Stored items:
━━━━━━━━

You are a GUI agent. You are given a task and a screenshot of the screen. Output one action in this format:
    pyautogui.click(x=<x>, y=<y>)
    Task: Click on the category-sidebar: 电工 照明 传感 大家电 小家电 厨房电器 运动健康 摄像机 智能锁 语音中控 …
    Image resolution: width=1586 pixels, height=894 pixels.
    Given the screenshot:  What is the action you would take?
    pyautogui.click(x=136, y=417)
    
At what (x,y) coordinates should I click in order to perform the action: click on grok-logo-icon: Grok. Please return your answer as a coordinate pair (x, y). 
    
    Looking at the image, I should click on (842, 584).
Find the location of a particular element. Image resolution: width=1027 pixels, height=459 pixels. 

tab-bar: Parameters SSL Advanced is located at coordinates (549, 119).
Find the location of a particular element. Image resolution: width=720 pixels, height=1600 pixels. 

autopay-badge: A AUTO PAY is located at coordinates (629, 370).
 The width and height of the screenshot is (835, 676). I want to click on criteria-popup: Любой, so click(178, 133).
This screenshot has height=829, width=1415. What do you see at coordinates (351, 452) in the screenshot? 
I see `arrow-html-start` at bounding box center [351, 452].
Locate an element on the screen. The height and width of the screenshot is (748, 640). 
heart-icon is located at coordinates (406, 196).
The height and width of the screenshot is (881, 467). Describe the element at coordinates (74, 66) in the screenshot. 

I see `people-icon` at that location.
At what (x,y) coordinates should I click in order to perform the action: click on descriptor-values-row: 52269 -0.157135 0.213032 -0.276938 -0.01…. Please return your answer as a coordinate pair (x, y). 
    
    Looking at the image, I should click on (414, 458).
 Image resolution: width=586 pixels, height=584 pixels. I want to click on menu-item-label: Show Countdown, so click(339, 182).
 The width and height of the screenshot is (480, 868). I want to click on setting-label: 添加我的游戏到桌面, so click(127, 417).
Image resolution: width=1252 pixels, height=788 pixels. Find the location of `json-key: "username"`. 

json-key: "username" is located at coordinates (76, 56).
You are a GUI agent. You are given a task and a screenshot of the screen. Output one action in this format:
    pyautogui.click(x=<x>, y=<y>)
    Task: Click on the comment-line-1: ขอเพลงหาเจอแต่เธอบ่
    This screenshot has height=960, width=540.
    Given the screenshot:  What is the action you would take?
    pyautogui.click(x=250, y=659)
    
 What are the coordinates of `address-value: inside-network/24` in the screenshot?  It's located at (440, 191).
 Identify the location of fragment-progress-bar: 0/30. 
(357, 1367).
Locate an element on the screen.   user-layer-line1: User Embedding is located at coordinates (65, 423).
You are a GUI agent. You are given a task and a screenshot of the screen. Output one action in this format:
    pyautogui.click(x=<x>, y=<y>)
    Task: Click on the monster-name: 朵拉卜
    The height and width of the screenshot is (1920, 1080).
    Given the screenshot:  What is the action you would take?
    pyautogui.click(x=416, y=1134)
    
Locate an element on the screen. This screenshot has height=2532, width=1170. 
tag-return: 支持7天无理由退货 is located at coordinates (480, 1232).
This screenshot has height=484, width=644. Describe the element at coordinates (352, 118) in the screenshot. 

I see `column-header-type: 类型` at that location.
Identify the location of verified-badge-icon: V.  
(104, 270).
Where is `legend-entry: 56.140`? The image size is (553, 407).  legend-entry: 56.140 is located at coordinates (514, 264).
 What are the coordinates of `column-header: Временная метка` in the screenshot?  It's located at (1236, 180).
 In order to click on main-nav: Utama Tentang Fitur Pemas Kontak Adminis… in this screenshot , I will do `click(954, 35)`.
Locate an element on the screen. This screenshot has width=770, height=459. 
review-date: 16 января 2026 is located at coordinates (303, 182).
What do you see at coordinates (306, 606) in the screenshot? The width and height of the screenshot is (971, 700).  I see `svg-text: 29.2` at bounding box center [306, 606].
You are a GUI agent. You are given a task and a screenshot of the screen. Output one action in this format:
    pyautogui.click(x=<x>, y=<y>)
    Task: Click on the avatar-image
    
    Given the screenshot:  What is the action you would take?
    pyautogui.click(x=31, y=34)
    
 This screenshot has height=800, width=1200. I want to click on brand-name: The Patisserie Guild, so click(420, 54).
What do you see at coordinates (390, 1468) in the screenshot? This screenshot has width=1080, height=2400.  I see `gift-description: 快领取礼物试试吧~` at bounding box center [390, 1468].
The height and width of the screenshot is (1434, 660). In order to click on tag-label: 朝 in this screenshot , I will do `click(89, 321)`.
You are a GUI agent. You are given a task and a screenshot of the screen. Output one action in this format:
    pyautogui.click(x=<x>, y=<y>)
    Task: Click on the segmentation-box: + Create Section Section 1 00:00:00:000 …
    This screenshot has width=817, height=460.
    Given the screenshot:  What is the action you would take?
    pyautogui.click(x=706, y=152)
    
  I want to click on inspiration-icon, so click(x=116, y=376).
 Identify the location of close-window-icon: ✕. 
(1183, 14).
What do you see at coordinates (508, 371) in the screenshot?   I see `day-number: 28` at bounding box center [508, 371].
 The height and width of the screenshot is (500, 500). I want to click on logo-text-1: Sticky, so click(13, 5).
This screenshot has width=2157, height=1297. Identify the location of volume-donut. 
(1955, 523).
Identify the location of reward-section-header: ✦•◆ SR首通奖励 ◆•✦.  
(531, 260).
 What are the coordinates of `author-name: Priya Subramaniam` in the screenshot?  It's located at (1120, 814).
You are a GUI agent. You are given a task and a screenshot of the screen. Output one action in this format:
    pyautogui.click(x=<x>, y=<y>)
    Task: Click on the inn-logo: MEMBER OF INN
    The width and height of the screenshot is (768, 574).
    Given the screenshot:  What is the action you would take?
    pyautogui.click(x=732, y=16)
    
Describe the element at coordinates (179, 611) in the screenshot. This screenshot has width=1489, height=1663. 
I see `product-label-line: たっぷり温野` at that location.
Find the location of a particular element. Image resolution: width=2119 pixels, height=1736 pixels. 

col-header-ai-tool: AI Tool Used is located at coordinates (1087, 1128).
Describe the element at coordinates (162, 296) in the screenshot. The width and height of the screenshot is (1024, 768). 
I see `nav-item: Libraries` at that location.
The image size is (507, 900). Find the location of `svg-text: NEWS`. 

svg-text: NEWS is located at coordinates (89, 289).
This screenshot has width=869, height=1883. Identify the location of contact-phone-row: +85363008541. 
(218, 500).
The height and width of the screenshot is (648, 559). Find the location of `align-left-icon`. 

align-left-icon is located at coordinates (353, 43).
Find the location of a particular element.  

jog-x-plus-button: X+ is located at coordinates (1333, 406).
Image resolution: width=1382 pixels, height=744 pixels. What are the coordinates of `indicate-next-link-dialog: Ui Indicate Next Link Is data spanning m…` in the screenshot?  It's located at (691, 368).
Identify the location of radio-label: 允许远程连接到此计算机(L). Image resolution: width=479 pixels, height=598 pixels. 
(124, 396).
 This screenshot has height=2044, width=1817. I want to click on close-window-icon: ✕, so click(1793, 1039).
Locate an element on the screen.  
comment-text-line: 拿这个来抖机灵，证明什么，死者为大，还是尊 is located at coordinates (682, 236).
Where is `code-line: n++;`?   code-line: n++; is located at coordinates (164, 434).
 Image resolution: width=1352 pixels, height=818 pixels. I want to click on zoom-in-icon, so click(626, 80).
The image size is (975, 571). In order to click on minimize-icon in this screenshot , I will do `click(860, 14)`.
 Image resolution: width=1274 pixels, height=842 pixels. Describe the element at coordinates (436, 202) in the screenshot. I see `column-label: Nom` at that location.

━━━━━━━━

### Assigned task
Rewrite all the rows above as a JSON list of strings, one string per line, leaving out blank lines.

### Task output
[
  "You are a GUI agent. You are given a task and a screenshot of the screen. Output one action in this format:",
  "    pyautogui.click(x=<x>, y=<y>)",
  "    Task: Click on the category-sidebar: 电工 照明 传感 大家电 小家电 厨房电器 运动健康 摄像机 智能锁 语音中控 …",
  "    Image resolution: width=1586 pixels, height=894 pixels.",
  "    Given the screenshot:  What is the action you would take?",
  "    pyautogui.click(x=136, y=417)",
  "At what (x,y) coordinates should I click in order to perform the action: click on grok-logo-icon: Grok. Please return your answer as a coordinate pair (x, y). ",
  "    Looking at the image, I should click on (842, 584).",
  "Find the location of a particular element. Image resolution: width=1027 pixels, height=459 pixels. ",
  "tab-bar: Parameters SSL Advanced is located at coordinates (549, 119).",
  "Find the location of a particular element. Image resolution: width=720 pixels, height=1600 pixels. ",
  "autopay-badge: A AUTO PAY is located at coordinates (629, 370).",
  " The width and height of the screenshot is (835, 676). I want to click on criteria-popup: Любой, so click(178, 133).",
  "This screenshot has height=829, width=1415. What do you see at coordinates (351, 452) in the screenshot? ",
  "I see `arrow-html-start` at bounding box center [351, 452].",
  "Locate an element on the screen. The height and width of the screenshot is (748, 640). ",
  "heart-icon is located at coordinates (406, 196).",
  "The height and width of the screenshot is (881, 467). Describe the element at coordinates (74, 66) in the screenshot. ",
  "I see `people-icon` at that location.",
  "At what (x,y) coordinates should I click in order to perform the action: click on descriptor-values-row: 52269 -0.157135 0.213032 -0.276938 -0.01…. Please return your answer as a coordinate pair (x, y). ",
  "    Looking at the image, I should click on (414, 458).",
  " Image resolution: width=586 pixels, height=584 pixels. I want to click on menu-item-label: Show Countdown, so click(339, 182).",
  " The width and height of the screenshot is (480, 868). I want to click on setting-label: 添加我的游戏到桌面, so click(127, 417).",
  "Image resolution: width=1252 pixels, height=788 pixels. Find the location of `json-key: \"username\"`. ",
  "json-key: \"username\" is located at coordinates (76, 56).",
  "You are a GUI agent. You are given a task and a screenshot of the screen. Output one action in this format:",
  "    pyautogui.click(x=<x>, y=<y>)",
  "    Task: Click on the comment-line-1: ขอเพลงหาเจอแต่เธอบ่",
  "    This screenshot has height=960, width=540.",
  "    Given the screenshot:  What is the action you would take?",
  "    pyautogui.click(x=250, y=659)",
  " What are the coordinates of `address-value: inside-network/24` in the screenshot?  It's located at (440, 191).",
  " Identify the location of fragment-progress-bar: 0/30. ",
  "(357, 1367).",
  "Locate an element on the screen.   user-layer-line1: User Embedding is located at coordinates (65, 423).",
  "You are a GUI agent. You are given a task and a screenshot of the screen. Output one action in this format:",
  "    pyautogui.click(x=<x>, y=<y>)",
  "    Task: Click on the monster-name: 朵拉卜",
  "    The height and width of the screenshot is (1920, 1080).",
  "    Given the screenshot:  What is the action you would take?",
  "    pyautogui.click(x=416, y=1134)",
  "Locate an element on the screen. This screenshot has height=2532, width=1170. ",
  "tag-return: 支持7天无理由退货 is located at coordinates (480, 1232).",
  "This screenshot has height=484, width=644. Describe the element at coordinates (352, 118) in the screenshot. ",
  "I see `column-header-type: 类型` at that location.",
  "Identify the location of verified-badge-icon: V.  ",
  "(104, 270).",
  "Where is `legend-entry: 56.140`? The image size is (553, 407).  legend-entry: 56.140 is located at coordinates (514, 264).",
  " What are the coordinates of `column-header: Временная метка` in the screenshot?  It's located at (1236, 180).",
  " In order to click on main-nav: Utama Tentang Fitur Pemas Kontak Adminis… in this screenshot , I will do `click(954, 35)`.",
  "Locate an element on the screen. This screenshot has width=770, height=459. ",
  "review-date: 16 января 2026 is located at coordinates (303, 182).",
  "What do you see at coordinates (306, 606) in the screenshot? The width and height of the screenshot is (971, 700).  I see `svg-text: 29.2` at bounding box center [306, 606].",
  "You are a GUI agent. You are given a task and a screenshot of the screen. Output one action in this format:",
  "    pyautogui.click(x=<x>, y=<y>)",
  "    Task: Click on the avatar-image",
  "    Given the screenshot:  What is the action you would take?",
  "    pyautogui.click(x=31, y=34)",
  " This screenshot has height=800, width=1200. I want to click on brand-name: The Patisserie Guild, so click(420, 54).",
  "What do you see at coordinates (390, 1468) in the screenshot? This screenshot has width=1080, height=2400.  I see `gift-description: 快领取礼物试试吧~` at bounding box center [390, 1468].",
  "The height and width of the screenshot is (1434, 660). In order to click on tag-label: 朝 in this screenshot , I will do `click(89, 321)`.",
  "You are a GUI agent. You are given a task and a screenshot of the screen. Output one action in this format:",
  "    pyautogui.click(x=<x>, y=<y>)",
  "    Task: Click on the segmentation-box: + Create Section Section 1 00:00:00:000 …",
  "    This screenshot has width=817, height=460.",
  "    Given the screenshot:  What is the action you would take?",
  "    pyautogui.click(x=706, y=152)",
  "  I want to click on inspiration-icon, so click(x=116, y=376).",
  " Identify the location of close-window-icon: ✕. ",
  "(1183, 14).",
  "What do you see at coordinates (508, 371) in the screenshot?   I see `day-number: 28` at bounding box center [508, 371].",
  " The height and width of the screenshot is (500, 500). I want to click on logo-text-1: Sticky, so click(13, 5).",
  "This screenshot has width=2157, height=1297. Identify the location of volume-donut. ",
  "(1955, 523).",
  "Identify the location of reward-section-header: ✦•◆ SR首通奖励 ◆•✦.  ",
  "(531, 260).",
  " What are the coordinates of `author-name: Priya Subramaniam` in the screenshot?  It's located at (1120, 814).",
  "You are a GUI agent. You are given a task and a screenshot of the screen. Output one action in this format:",
  "    pyautogui.click(x=<x>, y=<y>)",
  "    Task: Click on the inn-logo: MEMBER OF INN",
  "    The width and height of the screenshot is (768, 574).",
  "    Given the screenshot:  What is the action you would take?",
  "    pyautogui.click(x=732, y=16)",
  "Describe the element at coordinates (179, 611) in the screenshot. This screenshot has width=1489, height=1663. ",
  "I see `product-label-line: たっぷり温野` at that location.",
  "Find the location of a particular element. Image resolution: width=2119 pixels, height=1736 pixels. ",
  "col-header-ai-tool: AI Tool Used is located at coordinates (1087, 1128).",
  "Describe the element at coordinates (162, 296) in the screenshot. The width and height of the screenshot is (1024, 768). ",
  "I see `nav-item: Libraries` at that location.",
  "The image size is (507, 900). Find the location of `svg-text: NEWS`. ",
  "svg-text: NEWS is located at coordinates (89, 289).",
  "This screenshot has width=869, height=1883. Identify the location of contact-phone-row: +85363008541. ",
  "(218, 500).",
  "The height and width of the screenshot is (648, 559). Find the location of `align-left-icon`. ",
  "align-left-icon is located at coordinates (353, 43).",
  "Find the location of a particular element.  ",
  "jog-x-plus-button: X+ is located at coordinates (1333, 406).",
  "Image resolution: width=1382 pixels, height=744 pixels. What are the coordinates of `indicate-next-link-dialog: Ui Indicate Next Link Is data spanning m…` in the screenshot?  It's located at (691, 368).",
  "Identify the location of radio-label: 允许远程连接到此计算机(L). Image resolution: width=479 pixels, height=598 pixels. ",
  "(124, 396).",
  " This screenshot has height=2044, width=1817. I want to click on close-window-icon: ✕, so click(1793, 1039).",
  "Locate an element on the screen.  ",
  "comment-text-line: 拿这个来抖机灵，证明什么，死者为大，还是尊 is located at coordinates (682, 236).",
  "Where is `code-line: n++;`?   code-line: n++; is located at coordinates (164, 434).",
  " Image resolution: width=1352 pixels, height=818 pixels. I want to click on zoom-in-icon, so click(626, 80).",
  "The image size is (975, 571). In order to click on minimize-icon in this screenshot , I will do `click(860, 14)`.",
  " Image resolution: width=1274 pixels, height=842 pixels. Describe the element at coordinates (436, 202) in the screenshot. I see `column-label: Nom` at that location."
]